どこかで以前に書いたかもしれませんが、1998年までは、たしかに裁判所内に「評価カード」のようなものがあって、いくつかの評価基準で裁判官の再任の判断を行っていたようです。しかしながら、こういった評価基準を採用するということだと、本当の裁判官の人物像というものが浮かび上がってこないために、1998年に再任審査のための評価カードというものを廃止してしまいました。このために、最高裁判所が裁判官の再任審査の際、どういった基準によって判断するのか、依然ベールに包まれたような形となりました。実際、最近では毎年2,3名の裁判官が再任を拒否される(おそらく、今回の井上薫判事のように地裁の所長クラスから、それとなく再任希望を取り下げるよう説得され、希望しない旨を申告する裁判官の方もいらっしゃると思いますので、実質的にはもっと数が多いのではないでしょうか)のが実情のようです。
やはり、こういった再任拒否事由といったものが、きちんと説明されないままに「再任拒否」ということになりますと、井上薫判事のおっしゃるように、(裁判所は)事実上個々の裁判官の判断内容へ介入しているのではないか、つまり裁判官の独立を侵しているのではないか、といった懸念が生じるようにも思えます。さらに深刻な問題点は、こういった「理由が曖昧なままで再任拒否」といった判断が増えますと、裁判官の普段の裁判における判断への「萎縮的効果」を招来してしまう、ということにもつながりかねません。(問題提起をしていただいた教授の見解は、再任拒否をおそれて、判決を書くことをビクビクしてしまうようなヤワな裁判官は、そもそも再任されるに値しないのではないか、裁判官をやめたって弁護士として食っていけるわけでから、そういった効果など斟酌すべきではない、といったものでしたが。)

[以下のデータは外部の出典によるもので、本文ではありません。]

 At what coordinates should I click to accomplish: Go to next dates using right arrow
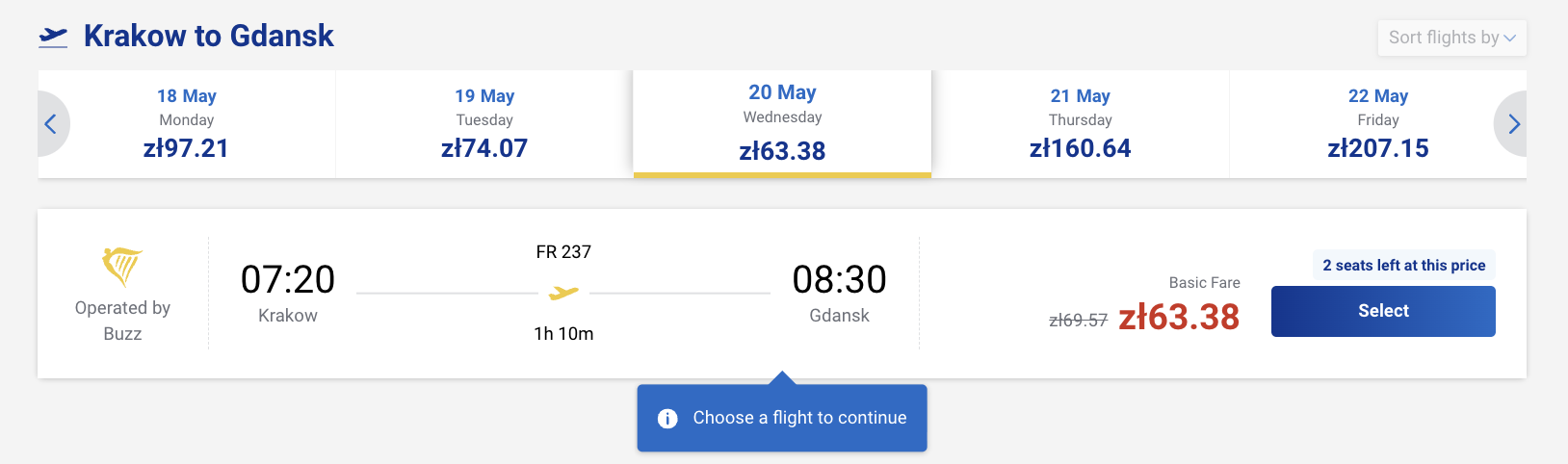coord(1513,124)
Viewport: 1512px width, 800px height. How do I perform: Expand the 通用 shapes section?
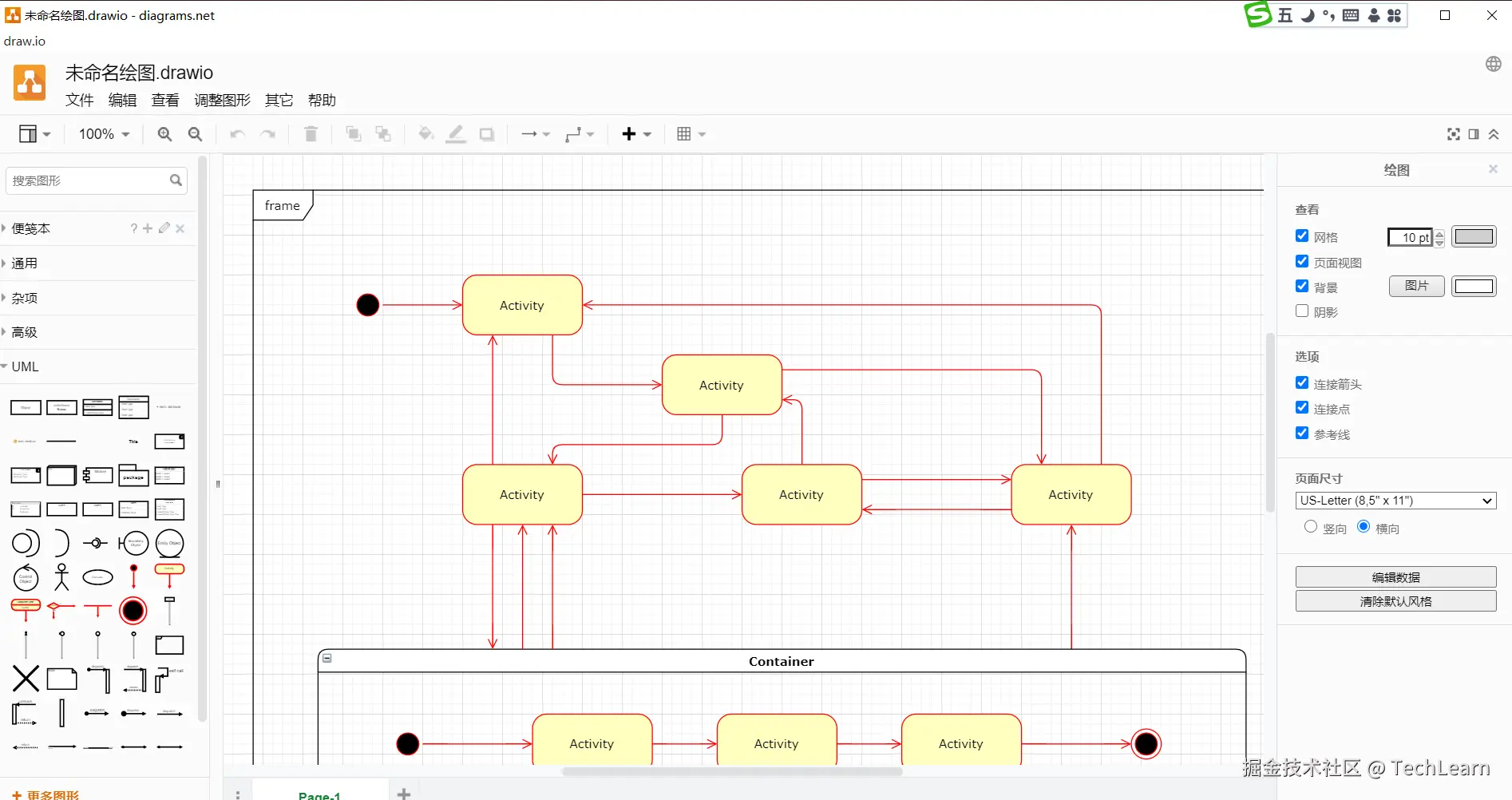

この問題につきましては、いろいろと異論はあろうかとは思いますが、私としてはやはり裁判官の判断における萎縮的効果を考えないわけにはいかないと思います。たとえば、このたびの井上薫判事の再任拒否問題にせよ、いったいどんな点が問題となって拒否されたのか、かなり不透明です。(新聞や雑誌の報道では「判決文が短い」といったことだけが取り沙汰されておりますが、オフィシャルな理由としては説明されておりません)本当に判決文の長短だけなのか、法廷における両当事者への対応が不適切だったのか、それとも週刊誌などに斬新な裁判所改革のための意見を述べたことだったのか、どっちがオモテの理由で、どっちがウラだったのか、ほとんど推測でしか検討することができません。こういった状況では、さすがに他の裁判官も、「現実の裁判所の実務、歴史の重みを持つ裁判慣行」を批判することは、再任拒否につながるのではないか、といった不安のようなものは、いくら「やめても弁護士として食っていける」と考えている裁判官にとりましても、やはり(心理面において)なんらかの裁判官業務に影響を与えるものになってしまうのではないでしょうかね。私としましては、今後の課題としても、この再任拒否に関する手続は、もう少し理由を付記するなどして、明示することが公正なのではないか、と考えております。そうであるならば、裁判官の恣意的判断を防止するため(国民の裁判を受ける権利を実質的に担保するために)、また裁判所のデュープロセスを確保するために、一定の合理的な理由があれば再任拒否の判断を下されることも、やむをえないものと思いますし、裁判官の独立を最低限度保証するシステムになりうるのではないか、と考えられます。また、近頃は各都道府県の単位弁護士会におきましても、「裁判官勤務評定」を行っておりまして、これも裁判所における人事評価の参考意見とされているそうです。このたびの井上薫判事の問題につきましても、複数の弁護士から「判決が短すぎてわかりづらい判決」とのクレームが述べられていたそうです。そういった民主的な判断事由を裁判所も取りあげてこそ、(裁判官再任拒否手続における理由付記を補完するものとして)再任拒否判断の正当性を基礎付ける事実となりうるのではないでしょうか。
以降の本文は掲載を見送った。